### EXERCISE GOAL
Filter the listing and keep only the lines with the word "computer".

*** Block opens ***

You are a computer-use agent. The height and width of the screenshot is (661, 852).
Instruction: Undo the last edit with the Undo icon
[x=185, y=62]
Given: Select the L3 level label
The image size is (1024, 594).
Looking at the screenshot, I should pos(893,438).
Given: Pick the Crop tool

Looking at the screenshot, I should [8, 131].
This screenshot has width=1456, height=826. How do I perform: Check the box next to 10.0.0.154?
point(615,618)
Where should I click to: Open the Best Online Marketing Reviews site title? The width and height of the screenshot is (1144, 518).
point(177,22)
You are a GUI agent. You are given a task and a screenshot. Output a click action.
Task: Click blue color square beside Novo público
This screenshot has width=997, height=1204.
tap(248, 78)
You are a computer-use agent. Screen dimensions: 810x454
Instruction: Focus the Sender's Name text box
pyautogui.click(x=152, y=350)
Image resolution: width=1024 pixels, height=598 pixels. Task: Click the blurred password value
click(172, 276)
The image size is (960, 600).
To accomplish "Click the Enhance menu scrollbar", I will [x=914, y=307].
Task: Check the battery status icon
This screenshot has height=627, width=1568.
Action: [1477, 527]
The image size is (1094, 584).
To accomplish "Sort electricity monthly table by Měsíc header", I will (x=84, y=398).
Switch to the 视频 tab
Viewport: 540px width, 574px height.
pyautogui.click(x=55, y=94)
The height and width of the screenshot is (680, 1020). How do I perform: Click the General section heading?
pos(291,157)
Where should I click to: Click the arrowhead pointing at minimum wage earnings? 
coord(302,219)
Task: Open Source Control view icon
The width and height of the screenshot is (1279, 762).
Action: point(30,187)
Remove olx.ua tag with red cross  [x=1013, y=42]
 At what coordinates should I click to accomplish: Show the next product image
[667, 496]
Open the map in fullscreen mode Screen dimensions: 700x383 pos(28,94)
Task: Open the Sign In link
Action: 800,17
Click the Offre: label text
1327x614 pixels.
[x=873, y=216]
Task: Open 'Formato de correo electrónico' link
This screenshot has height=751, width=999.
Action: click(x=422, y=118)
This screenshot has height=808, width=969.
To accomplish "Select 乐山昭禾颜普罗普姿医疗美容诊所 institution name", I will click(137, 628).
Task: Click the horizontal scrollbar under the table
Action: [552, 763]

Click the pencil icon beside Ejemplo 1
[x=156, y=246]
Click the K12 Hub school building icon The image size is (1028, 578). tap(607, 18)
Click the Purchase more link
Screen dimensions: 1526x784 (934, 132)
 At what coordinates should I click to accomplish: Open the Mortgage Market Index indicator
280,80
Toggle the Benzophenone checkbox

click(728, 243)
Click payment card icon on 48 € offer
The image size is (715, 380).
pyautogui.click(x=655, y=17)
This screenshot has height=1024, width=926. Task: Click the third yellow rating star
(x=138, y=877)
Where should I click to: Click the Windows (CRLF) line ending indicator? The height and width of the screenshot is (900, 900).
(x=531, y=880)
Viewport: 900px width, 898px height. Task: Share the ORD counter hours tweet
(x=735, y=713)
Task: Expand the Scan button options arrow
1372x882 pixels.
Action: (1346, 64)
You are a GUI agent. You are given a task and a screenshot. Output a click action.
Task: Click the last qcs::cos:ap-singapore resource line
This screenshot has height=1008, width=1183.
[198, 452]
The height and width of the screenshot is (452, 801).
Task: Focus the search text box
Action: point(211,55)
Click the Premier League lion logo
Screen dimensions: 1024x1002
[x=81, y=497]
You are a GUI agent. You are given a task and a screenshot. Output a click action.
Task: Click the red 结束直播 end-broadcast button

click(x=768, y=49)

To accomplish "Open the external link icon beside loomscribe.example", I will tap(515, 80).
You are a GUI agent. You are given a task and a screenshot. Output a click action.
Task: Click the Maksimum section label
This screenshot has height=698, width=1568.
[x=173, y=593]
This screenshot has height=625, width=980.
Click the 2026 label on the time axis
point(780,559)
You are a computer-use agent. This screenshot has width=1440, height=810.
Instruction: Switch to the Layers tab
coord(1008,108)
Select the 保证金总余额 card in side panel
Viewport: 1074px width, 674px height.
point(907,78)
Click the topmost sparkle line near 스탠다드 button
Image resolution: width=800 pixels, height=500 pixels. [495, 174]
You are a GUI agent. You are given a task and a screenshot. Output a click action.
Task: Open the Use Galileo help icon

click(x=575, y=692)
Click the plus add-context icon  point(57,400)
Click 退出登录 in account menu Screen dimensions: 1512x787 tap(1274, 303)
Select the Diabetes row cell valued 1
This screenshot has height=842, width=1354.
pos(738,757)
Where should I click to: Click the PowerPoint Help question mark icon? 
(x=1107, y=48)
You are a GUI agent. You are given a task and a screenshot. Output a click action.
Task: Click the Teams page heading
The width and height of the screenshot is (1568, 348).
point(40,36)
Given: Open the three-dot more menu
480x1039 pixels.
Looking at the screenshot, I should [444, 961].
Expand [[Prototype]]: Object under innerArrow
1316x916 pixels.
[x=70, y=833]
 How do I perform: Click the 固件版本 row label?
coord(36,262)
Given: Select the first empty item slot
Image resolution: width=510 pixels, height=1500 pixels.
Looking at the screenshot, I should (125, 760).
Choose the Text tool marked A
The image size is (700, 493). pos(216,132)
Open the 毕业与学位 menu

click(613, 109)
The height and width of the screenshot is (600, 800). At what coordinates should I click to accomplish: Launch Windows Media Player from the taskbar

*** Block closes ***

### RESULT FOR THIS TASK
You are a computer-use agent. The height and width of the screenshot is (661, 852).
You are a computer-use agent. Screen dimensions: 810x454
You are a computer-use agent. This screenshot has width=1440, height=810.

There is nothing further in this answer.